It’s hard for me to believe that at one time many residents of Amarillo and the rest of the Texas Panhandle felt “ignored” by the powers that be way down yonder in the state capital in Austin.
Every now and then I still hear the occasional gripe that Austin doesn’t give a damn about Amarillo, or the Panhandle, or those who live there. Those who say such things — or think them privately — need to get out more.
I’ve moved away from there but I return on occasion with my wife. I am amazed at what I see transpiring along the city’s major highways.
I see dozens, maybe hundreds, of work crews toiling to renovate Interstates 40 and 27. I see dozens of trucks, front-end loaders, backhoes, road-grading equipment and assorted vehicles of all shapes and sizes with “Texas Department of Transportation” decals plastered on the doors.
No longer can anyone with a straight face complain about Amarillo being “ignored” by the state.
I don’t know what the dollar figure is on all this work, but it’s got to be in the mid- to high eight figures.

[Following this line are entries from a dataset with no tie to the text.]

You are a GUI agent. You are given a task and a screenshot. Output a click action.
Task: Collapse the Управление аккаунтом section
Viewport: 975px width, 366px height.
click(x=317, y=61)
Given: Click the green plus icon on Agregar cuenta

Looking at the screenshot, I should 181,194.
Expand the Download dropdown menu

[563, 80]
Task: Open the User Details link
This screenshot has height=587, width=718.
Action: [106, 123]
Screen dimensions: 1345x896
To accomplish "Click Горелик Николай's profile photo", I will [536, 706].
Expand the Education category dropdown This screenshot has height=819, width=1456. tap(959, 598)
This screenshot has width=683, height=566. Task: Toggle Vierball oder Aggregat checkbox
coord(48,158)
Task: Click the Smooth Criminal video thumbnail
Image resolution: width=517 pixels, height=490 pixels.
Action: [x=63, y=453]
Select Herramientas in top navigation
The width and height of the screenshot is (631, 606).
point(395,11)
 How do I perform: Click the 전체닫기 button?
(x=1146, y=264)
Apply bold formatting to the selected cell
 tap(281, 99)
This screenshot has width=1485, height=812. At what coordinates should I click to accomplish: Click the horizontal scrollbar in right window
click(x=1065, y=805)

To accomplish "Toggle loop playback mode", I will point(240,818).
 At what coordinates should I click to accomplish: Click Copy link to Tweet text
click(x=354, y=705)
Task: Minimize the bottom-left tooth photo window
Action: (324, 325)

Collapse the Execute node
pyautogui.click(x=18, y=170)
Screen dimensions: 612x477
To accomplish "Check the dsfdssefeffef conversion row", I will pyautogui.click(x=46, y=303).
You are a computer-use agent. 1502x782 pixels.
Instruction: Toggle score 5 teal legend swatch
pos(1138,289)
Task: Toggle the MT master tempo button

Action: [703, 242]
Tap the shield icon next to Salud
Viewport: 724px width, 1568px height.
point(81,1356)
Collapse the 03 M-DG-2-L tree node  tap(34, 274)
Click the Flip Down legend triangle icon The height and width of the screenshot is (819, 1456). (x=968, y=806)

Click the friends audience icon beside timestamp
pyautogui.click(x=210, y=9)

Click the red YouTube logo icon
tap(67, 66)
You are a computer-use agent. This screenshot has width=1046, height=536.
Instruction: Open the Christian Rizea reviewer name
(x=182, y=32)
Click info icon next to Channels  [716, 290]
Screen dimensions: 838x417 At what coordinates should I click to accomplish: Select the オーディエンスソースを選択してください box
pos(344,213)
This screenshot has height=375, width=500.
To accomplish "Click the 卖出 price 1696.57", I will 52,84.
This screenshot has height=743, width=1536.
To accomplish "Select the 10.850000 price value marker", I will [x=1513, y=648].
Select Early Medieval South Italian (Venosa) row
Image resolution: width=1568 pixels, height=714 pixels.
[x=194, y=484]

A former state legislator, Republican David Swinford, was known to grumble out loud about the lack of attention Austin was paying to the Panhandle. I arrived in Amarillo in January 1995 to become editorial page editor of the Amarillo Globe-News. I met the Dumas lawmaker shortly after arrival and asked him whether it was true — as I had heard — that he wanted to split the Panhandle off from the rest of the state. Swinford didn’t deny it categorically and said that he was miffed that the state didn’t pay the Panhandle enough attention.
Well, I guess my old buddy David Swinford has seen his wishes come true.
These work crews are tearing up the highways, not to mention along Loop 335 along the southwest corner of the city. Eventually, TxDOT will begin work extending the loop along Helium Road about a mile west of Soncy Road.
I look forward to watching this all take shape from some distance — except when my wife and I return to do battle along the I-40 as we enter from the east.
You’ve heard it said to “be careful what you wish for”? These days, the grumbling I hear in Amarillo speaks mostly to there being too much attention being paid by the state.